> [DOCUMENT PASSAGE]
QM PREREQ5 Sampling and estimation Flashcards
What is an estimator?
A formula used to estimate a statistic (ie variance)
What are the desirable properties for estimators?
- Unbiasedness: an unbiased estimator is one whose expected value (the mean of its sampling distribution) equals the parameter it is intended to estimate
An unbiased estimator would be one where xbar = sum of xsubi / n
xbar = sum of xsubi / (n-1) would be biased upwards because it would increase the estimate of the mean upwards by 1
- Efficiency: an unbiased estimator is efficient if no other unbiased estimator has a sampling distribution with smaller variance
A more efficient estimator will have a taller head and thinner tails (even though both are unbiased
- Consistency: a consistent estimator is one for which the probability of estimates close to the value of the population parameter increase as the sample size increases
For example, if our estimation of Standard Error was SE = S/sqrt(n)

> [GIVEN DATA]

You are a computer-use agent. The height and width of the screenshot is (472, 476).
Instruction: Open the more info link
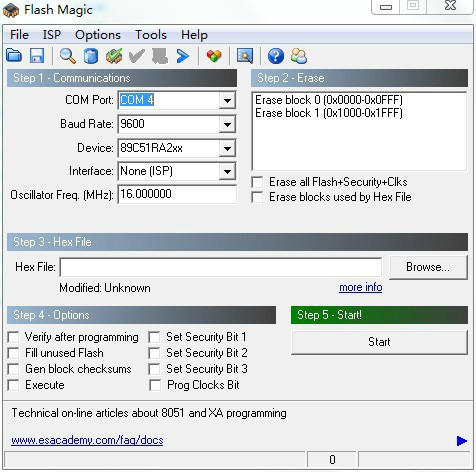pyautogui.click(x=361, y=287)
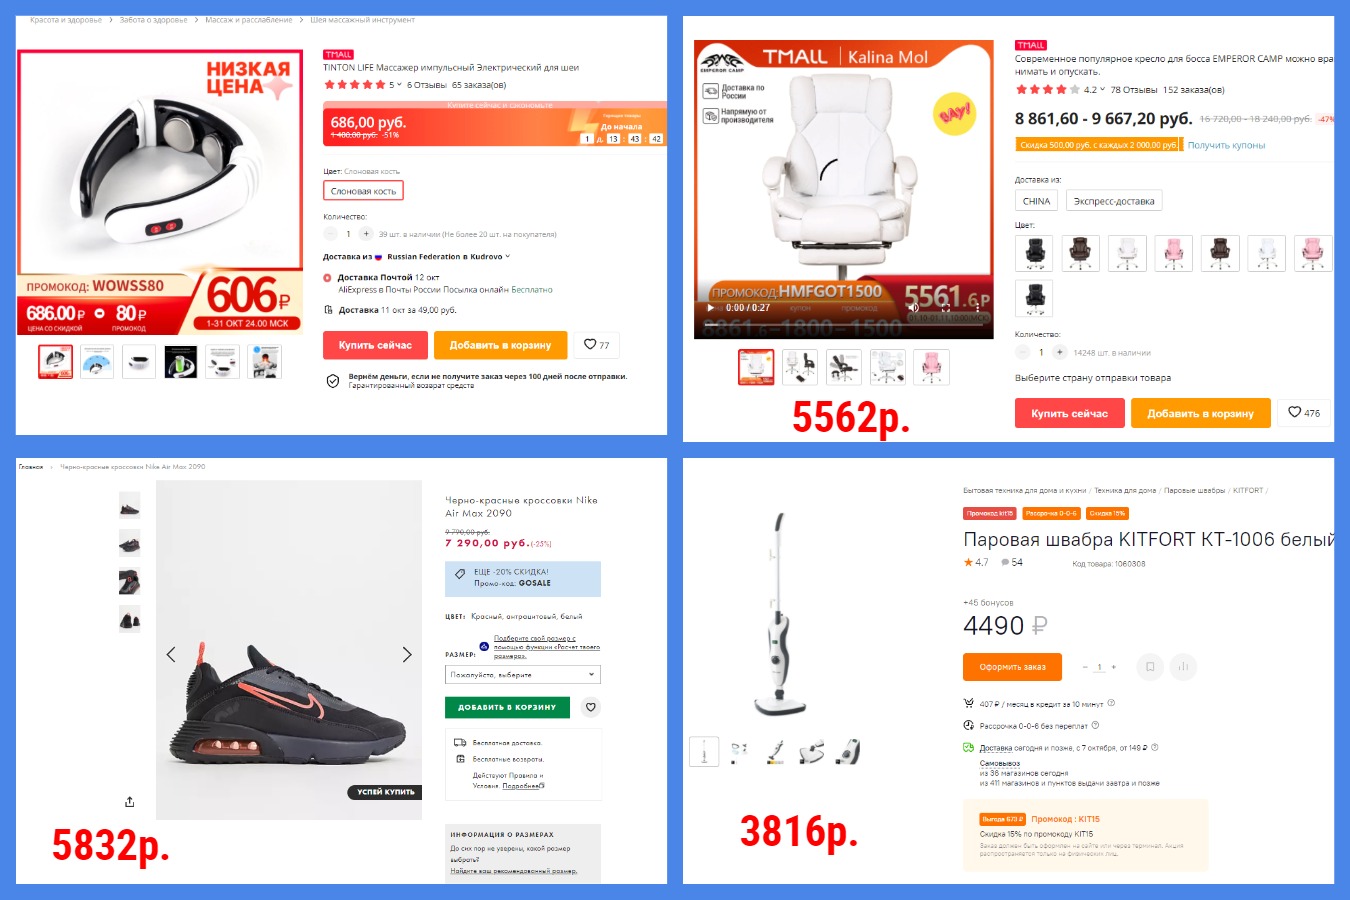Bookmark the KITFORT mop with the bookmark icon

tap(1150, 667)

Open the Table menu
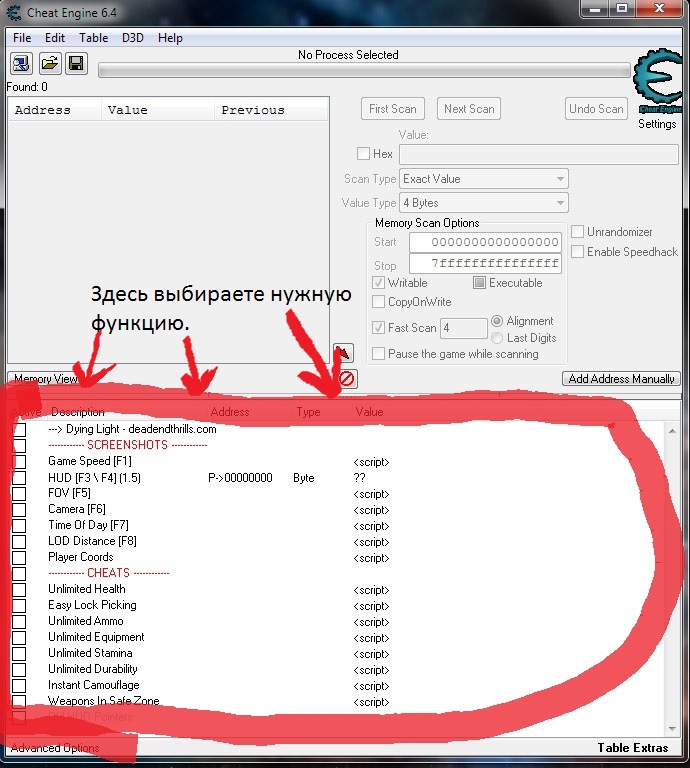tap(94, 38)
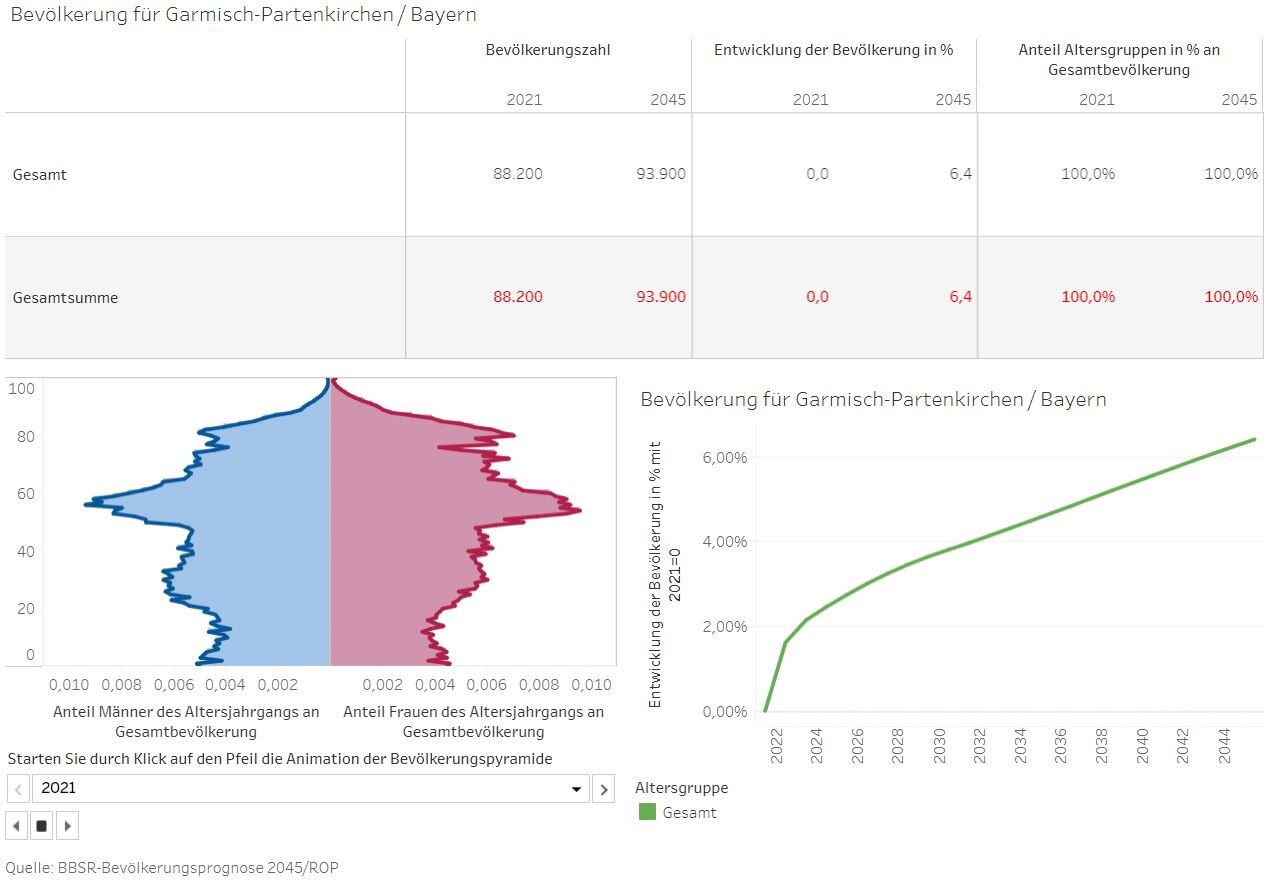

> [WRITTEN TASK] Revise the sampling and estimation flashcards from the words "A formula used" through "SE = S/sqrt(n)", and put "sampling density" wherever "sampling distribution" occurs. The records have no connection to the sampling and estimation flashcards.

> [COMPLETE OUTPUT]
A formula used to estimate a statistic (ie variance)
What are the desirable properties for estimators?
- Unbiasedness: an unbiased estimator is one whose expected value (the mean of its sampling density) equals the parameter it is intended to estimate
An unbiased estimator would be one where xbar = sum of xsubi / n
xbar = sum of xsubi / (n-1) would be biased upwards because it would increase the estimate of the mean upwards by 1
- Efficiency: an unbiased estimator is efficient if no other unbiased estimator has a sampling density with smaller variance
A more efficient estimator will have a taller head and thinner tails (even though both are unbiased
- Consistency: a consistent estimator is one for which the probability of estimates close to the value of the population parameter increase as the sample size increases
For example, if our estimation of Standard Error was SE = S/sqrt(n)